• Supplied entries
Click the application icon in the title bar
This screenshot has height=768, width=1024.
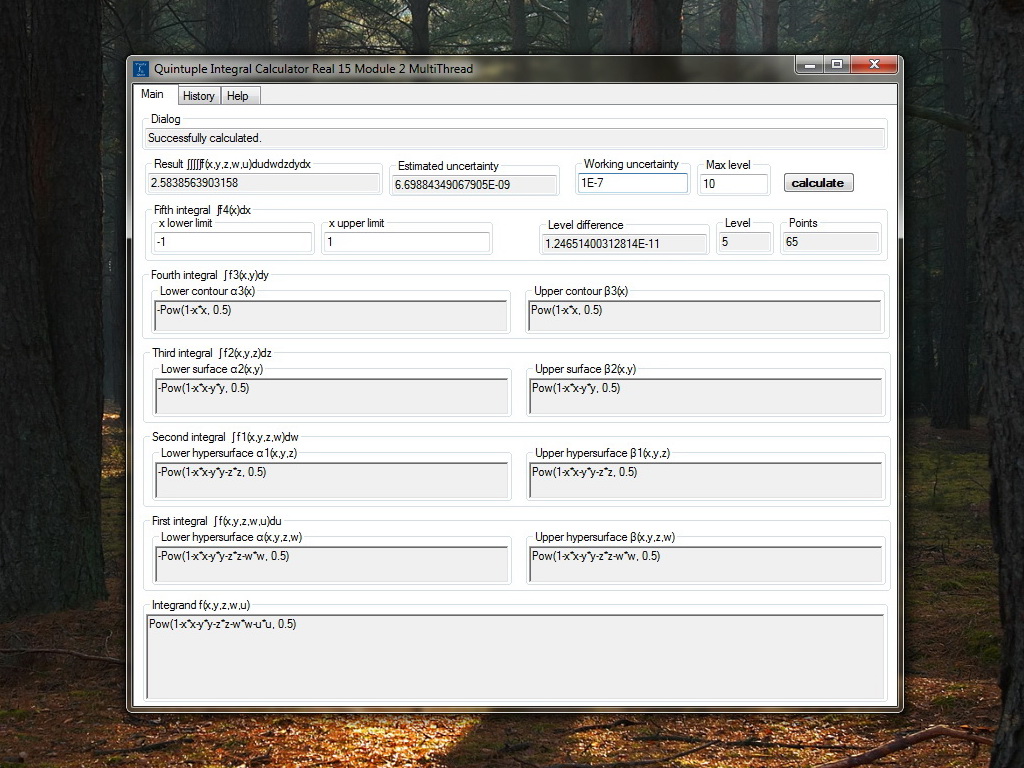click(141, 69)
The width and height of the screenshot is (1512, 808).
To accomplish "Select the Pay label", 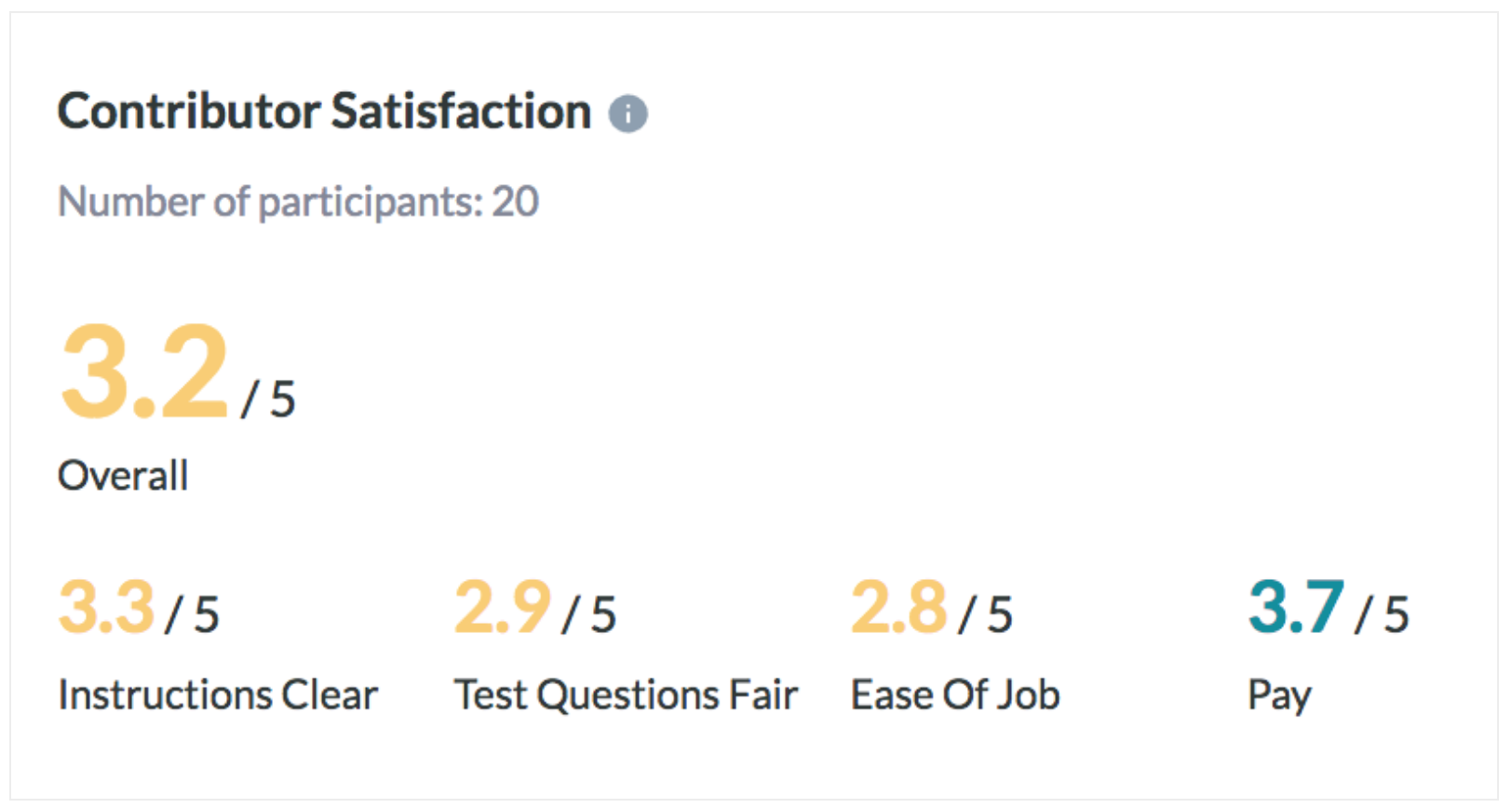I will [x=1279, y=696].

• To do
Show every line from the entries above that contains the word "height".

• Task output
This screenshot has height=768, width=1024.
The width and height of the screenshot is (1512, 808).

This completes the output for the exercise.